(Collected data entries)
━━━━━━━━━━━━━━━━

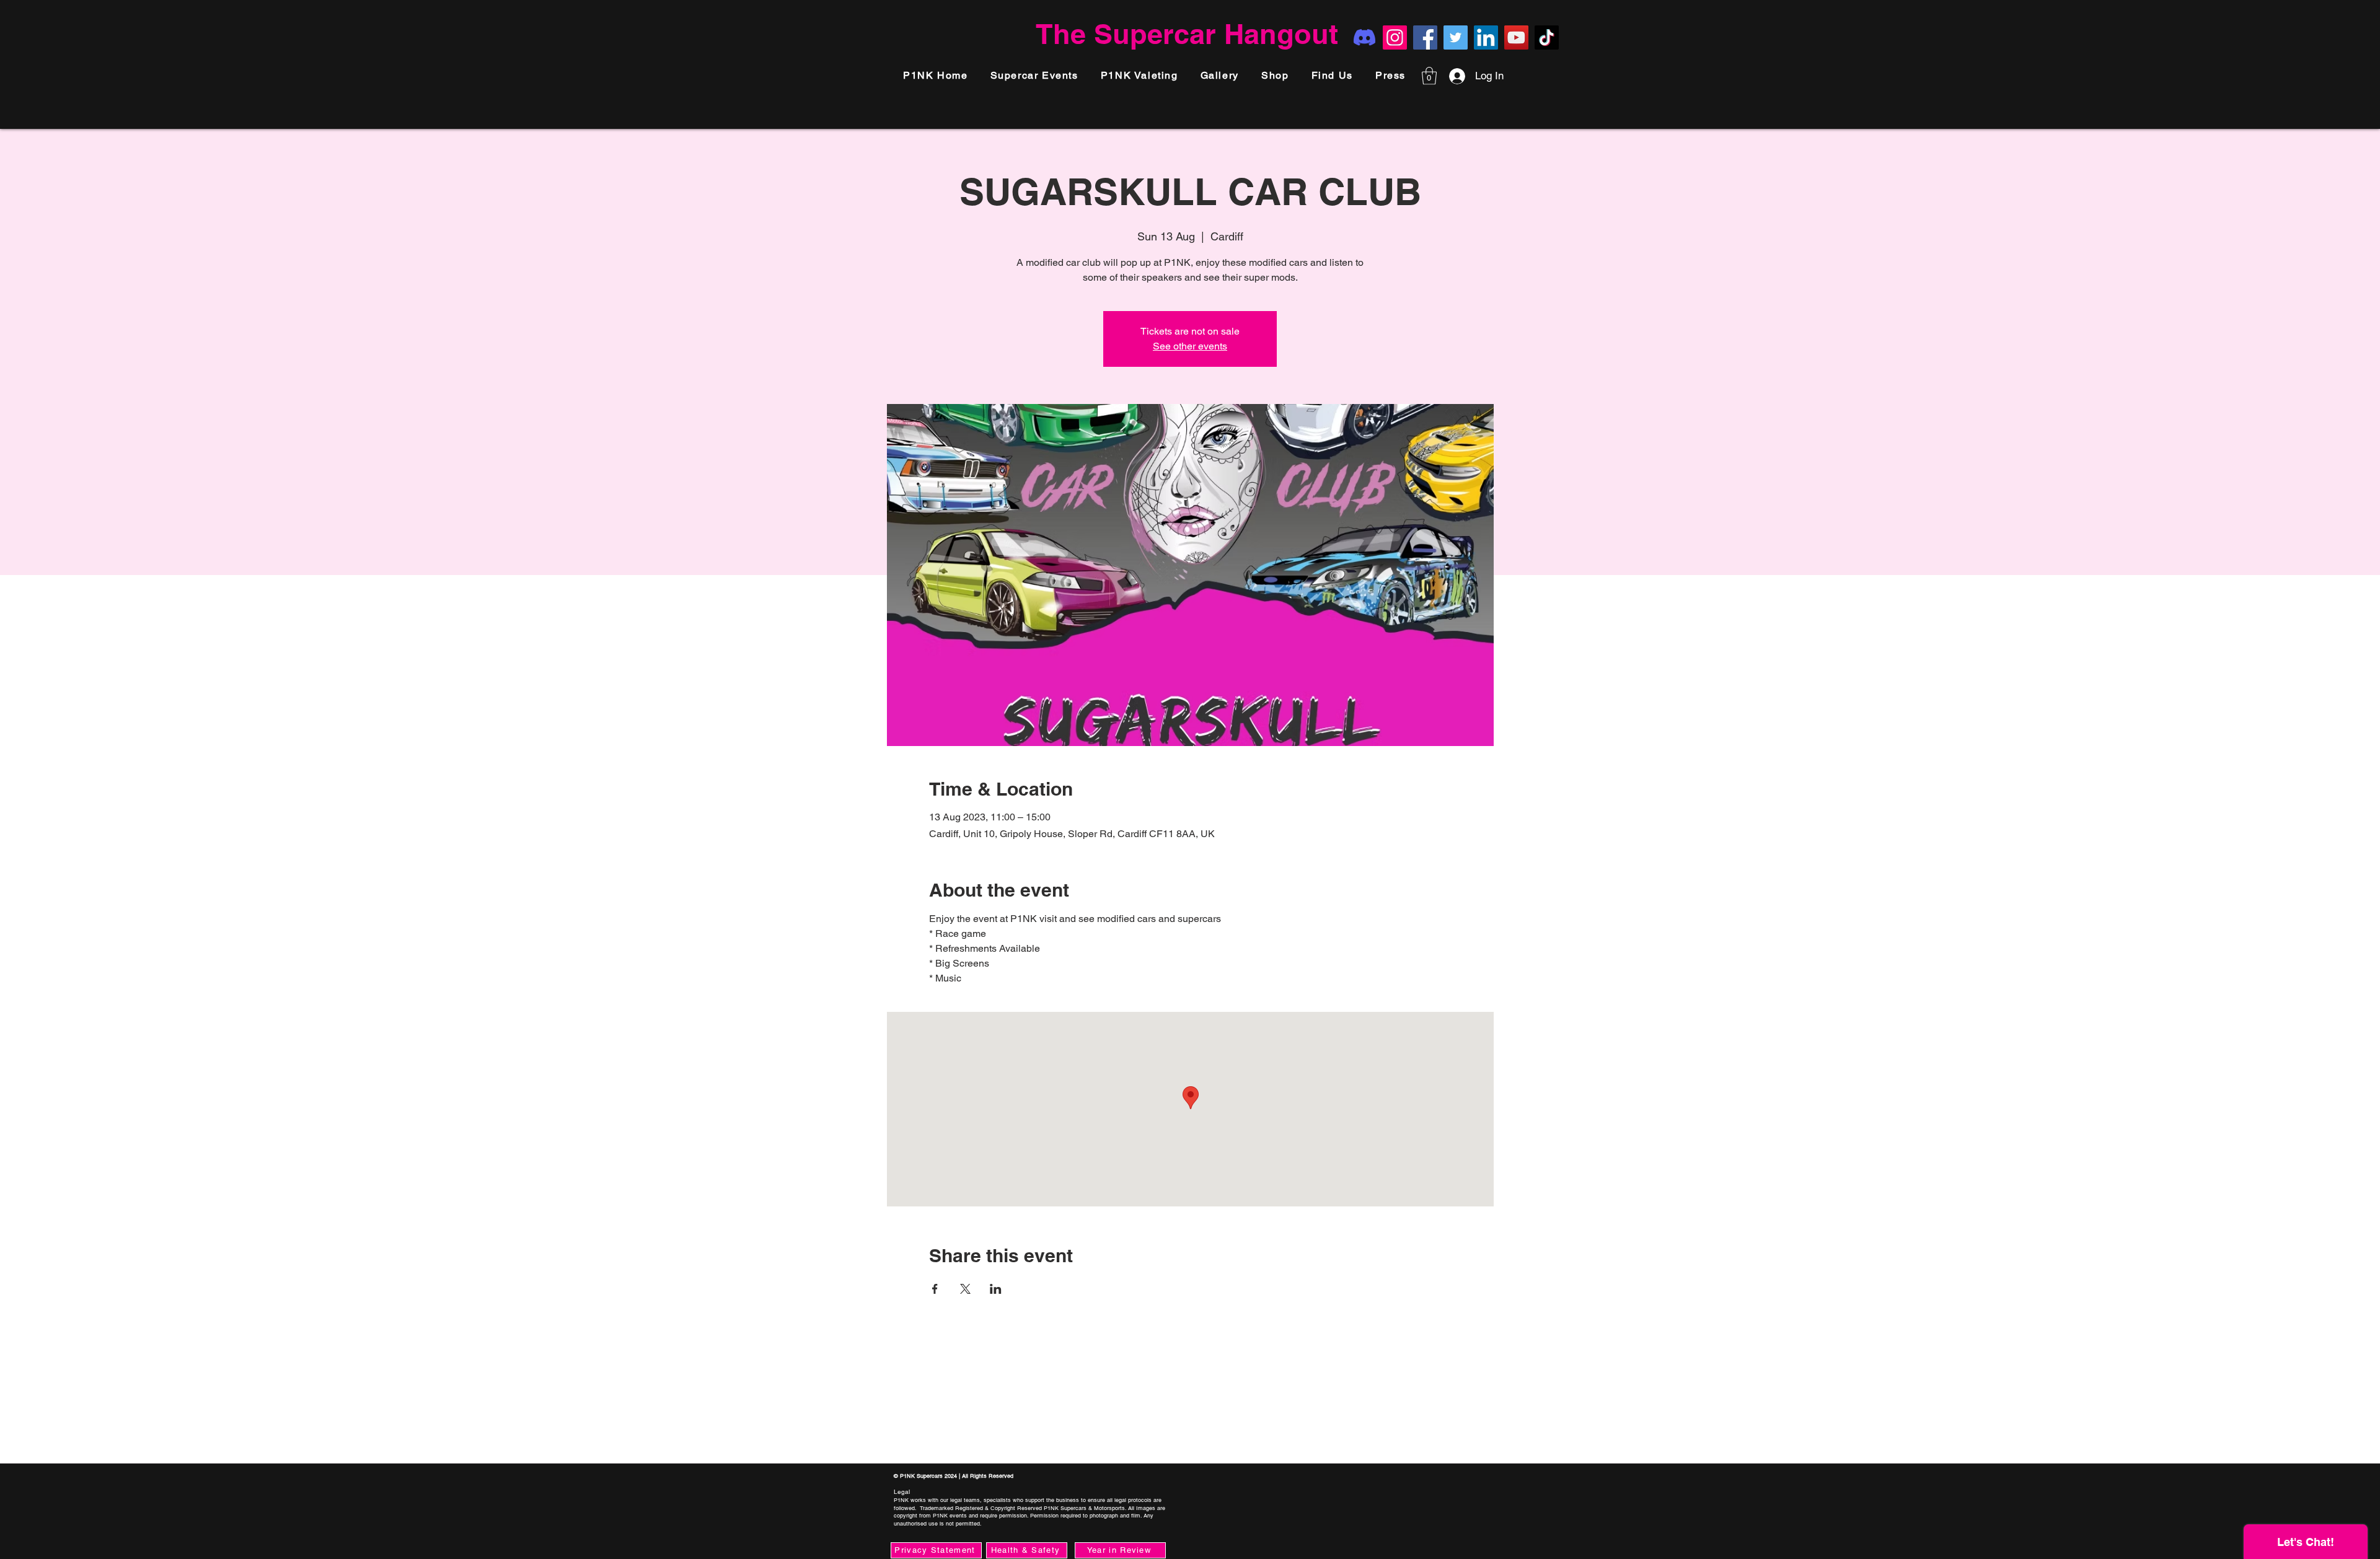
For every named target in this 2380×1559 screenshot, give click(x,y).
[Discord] (1364, 37)
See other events (1190, 346)
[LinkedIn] (1486, 37)
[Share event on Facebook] (935, 1289)
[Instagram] (1395, 37)
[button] (1390, 76)
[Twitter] (1455, 37)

━━━━━━━━━━━━━━━━

Exercise directions:
Without any pictures, output the entries above exactly as they appear.

Exercise response:
For every named target in this 2380×1559 screenshot, give click(x,y).
[Discord] (1364, 37)
See other events (1190, 346)
[LinkedIn] (1486, 37)
[Share event on Facebook] (935, 1289)
[Instagram] (1395, 37)
[button] (1390, 76)
[Twitter] (1455, 37)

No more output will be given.